# Christian Counsel on Sick Children



## zackskrip (May 15, 2014)

Hello,

How do you counsel a mother who has a child that has a rare disease? This one doesn't appear to be fatal, but could be/has been very painful and damaging to the child. This is something the parents have been battling with for quite some time, first trying to get a diagnosis, and then (finally), trying to find treatment. The family has been through the wringer and the mother is really struggling with bitterness. She blames God for his illness. Not that she doesn't recognize sin, but riffing off of John Piper's _Don't Waste Your Cancer_ where he comes out and says "God could have kept that cell from mutating, but he didn't, therefore God wanted me to have cancer. (paraphrase)"
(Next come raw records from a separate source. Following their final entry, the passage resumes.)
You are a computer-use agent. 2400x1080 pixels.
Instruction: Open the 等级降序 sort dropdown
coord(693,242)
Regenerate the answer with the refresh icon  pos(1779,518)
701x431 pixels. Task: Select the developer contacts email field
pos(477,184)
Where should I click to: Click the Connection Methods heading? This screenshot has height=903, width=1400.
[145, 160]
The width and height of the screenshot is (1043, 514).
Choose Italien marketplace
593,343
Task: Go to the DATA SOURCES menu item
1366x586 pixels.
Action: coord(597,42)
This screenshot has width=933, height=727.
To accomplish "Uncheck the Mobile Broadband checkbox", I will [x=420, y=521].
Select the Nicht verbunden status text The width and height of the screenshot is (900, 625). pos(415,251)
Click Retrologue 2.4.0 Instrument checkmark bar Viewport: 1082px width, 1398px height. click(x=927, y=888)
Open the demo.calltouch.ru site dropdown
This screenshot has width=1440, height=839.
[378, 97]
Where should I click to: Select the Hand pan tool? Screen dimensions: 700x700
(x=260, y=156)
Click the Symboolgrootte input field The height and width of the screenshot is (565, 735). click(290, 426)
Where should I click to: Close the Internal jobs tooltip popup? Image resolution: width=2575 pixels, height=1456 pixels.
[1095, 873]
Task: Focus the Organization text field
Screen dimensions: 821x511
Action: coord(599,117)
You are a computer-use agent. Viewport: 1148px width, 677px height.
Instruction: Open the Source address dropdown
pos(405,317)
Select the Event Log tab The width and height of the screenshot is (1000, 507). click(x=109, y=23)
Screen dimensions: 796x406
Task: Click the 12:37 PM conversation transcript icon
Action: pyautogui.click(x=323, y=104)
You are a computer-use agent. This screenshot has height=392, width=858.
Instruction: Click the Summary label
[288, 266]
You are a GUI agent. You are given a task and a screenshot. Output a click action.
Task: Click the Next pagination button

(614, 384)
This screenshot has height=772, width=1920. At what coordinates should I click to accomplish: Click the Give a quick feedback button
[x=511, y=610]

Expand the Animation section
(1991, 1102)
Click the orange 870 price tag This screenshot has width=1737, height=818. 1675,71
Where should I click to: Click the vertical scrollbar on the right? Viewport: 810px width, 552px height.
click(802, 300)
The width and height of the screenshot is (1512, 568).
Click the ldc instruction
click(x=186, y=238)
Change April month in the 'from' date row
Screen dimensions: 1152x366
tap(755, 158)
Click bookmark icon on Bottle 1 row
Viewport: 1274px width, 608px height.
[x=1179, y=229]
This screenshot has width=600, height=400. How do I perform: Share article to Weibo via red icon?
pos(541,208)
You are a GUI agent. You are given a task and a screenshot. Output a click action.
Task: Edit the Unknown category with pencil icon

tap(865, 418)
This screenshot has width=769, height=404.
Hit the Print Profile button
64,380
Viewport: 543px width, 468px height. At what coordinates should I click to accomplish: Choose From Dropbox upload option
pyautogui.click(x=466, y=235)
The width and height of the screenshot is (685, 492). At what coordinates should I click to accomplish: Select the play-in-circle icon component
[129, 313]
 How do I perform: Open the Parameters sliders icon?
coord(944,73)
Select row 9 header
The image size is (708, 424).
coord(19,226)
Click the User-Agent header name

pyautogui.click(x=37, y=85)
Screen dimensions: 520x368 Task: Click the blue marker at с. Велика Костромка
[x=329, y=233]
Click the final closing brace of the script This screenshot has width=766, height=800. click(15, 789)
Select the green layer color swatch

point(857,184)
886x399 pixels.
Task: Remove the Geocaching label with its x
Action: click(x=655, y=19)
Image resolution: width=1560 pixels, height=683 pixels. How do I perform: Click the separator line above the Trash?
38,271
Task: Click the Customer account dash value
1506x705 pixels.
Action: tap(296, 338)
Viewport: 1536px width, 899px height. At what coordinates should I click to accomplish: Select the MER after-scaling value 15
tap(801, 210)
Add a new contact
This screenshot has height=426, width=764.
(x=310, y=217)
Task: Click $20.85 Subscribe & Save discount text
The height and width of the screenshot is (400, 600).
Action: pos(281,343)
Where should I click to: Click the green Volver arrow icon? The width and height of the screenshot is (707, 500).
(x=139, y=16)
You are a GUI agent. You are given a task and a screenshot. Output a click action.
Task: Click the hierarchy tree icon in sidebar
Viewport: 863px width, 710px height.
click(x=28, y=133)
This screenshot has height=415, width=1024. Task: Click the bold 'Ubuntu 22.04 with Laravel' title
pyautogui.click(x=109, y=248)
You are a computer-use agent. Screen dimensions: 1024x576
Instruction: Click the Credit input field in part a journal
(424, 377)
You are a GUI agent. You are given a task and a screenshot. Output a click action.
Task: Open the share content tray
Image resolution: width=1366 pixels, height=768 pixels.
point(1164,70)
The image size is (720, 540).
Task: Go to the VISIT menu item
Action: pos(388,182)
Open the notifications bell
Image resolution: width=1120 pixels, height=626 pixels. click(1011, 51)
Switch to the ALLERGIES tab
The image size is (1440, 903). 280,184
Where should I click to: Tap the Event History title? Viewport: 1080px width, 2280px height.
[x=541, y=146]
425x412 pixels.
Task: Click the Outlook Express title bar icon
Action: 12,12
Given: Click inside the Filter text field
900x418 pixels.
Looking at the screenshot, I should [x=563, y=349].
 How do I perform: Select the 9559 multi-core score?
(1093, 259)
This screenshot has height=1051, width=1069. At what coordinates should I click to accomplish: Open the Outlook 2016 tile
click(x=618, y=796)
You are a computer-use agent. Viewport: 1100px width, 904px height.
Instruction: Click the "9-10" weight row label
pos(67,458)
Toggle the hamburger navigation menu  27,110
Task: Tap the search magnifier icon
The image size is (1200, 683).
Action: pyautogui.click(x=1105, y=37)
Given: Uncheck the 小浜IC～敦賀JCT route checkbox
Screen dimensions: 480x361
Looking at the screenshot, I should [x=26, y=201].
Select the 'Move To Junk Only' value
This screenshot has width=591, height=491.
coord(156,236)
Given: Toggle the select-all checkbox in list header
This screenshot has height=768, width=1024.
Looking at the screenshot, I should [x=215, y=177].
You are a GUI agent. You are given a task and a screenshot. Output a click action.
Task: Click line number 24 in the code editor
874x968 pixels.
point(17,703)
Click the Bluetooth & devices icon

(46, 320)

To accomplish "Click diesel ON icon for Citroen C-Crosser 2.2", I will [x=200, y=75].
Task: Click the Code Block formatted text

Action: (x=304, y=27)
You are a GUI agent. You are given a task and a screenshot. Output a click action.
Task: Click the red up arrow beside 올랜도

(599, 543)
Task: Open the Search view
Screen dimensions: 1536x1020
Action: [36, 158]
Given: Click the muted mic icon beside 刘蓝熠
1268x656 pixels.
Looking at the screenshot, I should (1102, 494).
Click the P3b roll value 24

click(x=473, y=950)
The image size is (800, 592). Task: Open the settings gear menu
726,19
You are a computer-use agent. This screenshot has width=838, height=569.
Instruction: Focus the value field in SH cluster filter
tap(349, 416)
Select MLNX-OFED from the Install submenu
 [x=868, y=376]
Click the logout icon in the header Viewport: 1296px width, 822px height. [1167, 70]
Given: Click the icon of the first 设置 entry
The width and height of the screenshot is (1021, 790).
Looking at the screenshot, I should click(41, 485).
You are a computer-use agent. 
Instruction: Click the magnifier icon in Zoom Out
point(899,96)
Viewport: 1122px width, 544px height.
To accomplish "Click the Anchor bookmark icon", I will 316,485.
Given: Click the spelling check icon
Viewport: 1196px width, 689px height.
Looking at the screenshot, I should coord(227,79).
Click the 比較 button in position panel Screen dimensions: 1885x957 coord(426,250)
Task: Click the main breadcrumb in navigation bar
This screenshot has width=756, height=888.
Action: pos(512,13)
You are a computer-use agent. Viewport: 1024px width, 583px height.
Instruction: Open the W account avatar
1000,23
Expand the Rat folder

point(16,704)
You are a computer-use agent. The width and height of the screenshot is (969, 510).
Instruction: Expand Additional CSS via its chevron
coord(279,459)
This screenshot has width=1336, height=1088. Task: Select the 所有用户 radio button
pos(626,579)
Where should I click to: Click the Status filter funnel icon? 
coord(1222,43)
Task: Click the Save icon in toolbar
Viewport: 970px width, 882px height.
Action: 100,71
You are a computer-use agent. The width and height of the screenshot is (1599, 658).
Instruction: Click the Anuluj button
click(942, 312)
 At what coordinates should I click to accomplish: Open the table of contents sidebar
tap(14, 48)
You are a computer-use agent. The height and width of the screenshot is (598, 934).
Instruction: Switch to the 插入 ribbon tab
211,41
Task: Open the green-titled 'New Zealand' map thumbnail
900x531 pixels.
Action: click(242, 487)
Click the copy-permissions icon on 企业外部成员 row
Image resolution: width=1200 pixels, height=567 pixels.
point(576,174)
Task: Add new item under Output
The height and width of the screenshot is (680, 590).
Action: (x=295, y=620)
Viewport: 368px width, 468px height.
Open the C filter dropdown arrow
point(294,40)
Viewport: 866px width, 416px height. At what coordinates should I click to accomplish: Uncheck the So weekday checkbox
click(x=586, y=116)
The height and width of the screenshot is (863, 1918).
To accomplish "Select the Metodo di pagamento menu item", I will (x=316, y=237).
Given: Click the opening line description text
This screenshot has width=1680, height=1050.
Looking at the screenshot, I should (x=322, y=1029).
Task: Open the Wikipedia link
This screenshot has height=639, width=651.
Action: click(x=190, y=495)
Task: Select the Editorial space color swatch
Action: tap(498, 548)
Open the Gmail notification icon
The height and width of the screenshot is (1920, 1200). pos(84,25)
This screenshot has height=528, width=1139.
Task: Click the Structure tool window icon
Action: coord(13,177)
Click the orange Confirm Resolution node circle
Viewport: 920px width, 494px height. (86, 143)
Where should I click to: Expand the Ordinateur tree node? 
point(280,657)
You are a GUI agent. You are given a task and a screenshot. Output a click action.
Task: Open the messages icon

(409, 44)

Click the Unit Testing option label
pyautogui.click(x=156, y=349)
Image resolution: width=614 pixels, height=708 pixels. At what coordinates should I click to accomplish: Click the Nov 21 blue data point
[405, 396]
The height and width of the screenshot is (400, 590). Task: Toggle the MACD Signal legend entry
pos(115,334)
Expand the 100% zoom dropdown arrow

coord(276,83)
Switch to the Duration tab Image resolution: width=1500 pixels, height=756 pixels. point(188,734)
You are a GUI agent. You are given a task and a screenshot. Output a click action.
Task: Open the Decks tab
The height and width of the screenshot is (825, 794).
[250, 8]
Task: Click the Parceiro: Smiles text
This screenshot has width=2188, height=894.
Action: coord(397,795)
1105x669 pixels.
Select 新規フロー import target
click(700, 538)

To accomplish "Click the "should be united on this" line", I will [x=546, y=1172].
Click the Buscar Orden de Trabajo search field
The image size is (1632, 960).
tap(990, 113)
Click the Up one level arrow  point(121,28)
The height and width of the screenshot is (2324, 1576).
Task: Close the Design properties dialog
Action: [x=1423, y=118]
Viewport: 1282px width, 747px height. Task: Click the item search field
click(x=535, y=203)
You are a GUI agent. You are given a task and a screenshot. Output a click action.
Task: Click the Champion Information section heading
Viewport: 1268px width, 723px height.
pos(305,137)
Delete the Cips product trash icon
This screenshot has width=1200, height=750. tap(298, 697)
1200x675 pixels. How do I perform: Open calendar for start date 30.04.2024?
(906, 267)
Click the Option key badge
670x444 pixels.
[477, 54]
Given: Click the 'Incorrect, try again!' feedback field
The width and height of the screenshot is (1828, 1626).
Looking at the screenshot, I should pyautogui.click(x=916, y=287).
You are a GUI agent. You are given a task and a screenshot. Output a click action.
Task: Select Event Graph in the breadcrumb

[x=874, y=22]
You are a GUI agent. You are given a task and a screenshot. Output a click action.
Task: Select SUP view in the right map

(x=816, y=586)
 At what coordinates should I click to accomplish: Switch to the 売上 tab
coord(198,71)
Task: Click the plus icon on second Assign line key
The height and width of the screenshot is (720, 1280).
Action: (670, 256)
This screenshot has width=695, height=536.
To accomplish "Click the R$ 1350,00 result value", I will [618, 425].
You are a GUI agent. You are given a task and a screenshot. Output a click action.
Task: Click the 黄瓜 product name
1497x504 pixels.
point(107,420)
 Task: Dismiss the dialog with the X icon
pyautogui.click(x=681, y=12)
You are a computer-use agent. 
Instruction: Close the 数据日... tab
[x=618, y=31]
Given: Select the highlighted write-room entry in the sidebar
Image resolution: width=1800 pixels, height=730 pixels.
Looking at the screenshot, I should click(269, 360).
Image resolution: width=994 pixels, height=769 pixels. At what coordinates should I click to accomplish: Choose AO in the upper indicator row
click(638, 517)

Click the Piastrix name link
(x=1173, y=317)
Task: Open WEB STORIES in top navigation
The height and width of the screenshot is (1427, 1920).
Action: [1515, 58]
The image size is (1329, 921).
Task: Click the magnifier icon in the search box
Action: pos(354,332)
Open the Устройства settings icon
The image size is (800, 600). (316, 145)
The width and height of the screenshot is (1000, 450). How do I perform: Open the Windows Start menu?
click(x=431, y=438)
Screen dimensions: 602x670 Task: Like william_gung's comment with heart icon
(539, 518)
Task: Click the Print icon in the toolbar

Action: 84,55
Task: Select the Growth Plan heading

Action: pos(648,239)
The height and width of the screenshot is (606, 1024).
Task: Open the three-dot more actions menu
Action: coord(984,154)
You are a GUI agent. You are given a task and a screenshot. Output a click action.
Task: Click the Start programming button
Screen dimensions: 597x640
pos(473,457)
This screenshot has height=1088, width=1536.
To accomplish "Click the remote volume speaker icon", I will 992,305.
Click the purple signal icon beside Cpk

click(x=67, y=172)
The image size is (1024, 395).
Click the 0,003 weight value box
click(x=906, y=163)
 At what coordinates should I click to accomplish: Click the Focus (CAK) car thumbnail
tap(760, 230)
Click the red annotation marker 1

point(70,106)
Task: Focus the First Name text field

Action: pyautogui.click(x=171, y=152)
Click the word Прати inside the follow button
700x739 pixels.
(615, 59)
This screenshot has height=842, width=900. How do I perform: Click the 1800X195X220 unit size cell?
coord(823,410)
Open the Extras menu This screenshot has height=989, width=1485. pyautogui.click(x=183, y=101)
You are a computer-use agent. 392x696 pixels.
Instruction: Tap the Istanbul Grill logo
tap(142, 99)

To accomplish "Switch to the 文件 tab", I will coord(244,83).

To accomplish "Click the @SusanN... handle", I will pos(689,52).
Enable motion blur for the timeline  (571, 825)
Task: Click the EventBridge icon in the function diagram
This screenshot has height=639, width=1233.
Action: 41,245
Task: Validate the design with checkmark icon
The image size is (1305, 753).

How do you weave in fallen creation into the sovereignty of God in a way that is meaningful to someone who isn't a theology nerd? How would you draw out God's goodness? And, I guess, most of all, could you pray for this family?


----------



## Eoghan (May 15, 2014)

I was very impressed by Joni's testimony (teaching?) at the Strange Fire Conference. I would watch her video/listen to the audio, depending on your broadband. She answers many of the why me questions.


----------



## DeniseM (May 15, 2014)

I haven't read it, but I know that Answers in Genesis has a book for explaining to children why bad things like disease happen. It is called Why is Keilo Sick? Maybe it would be helpful.


----------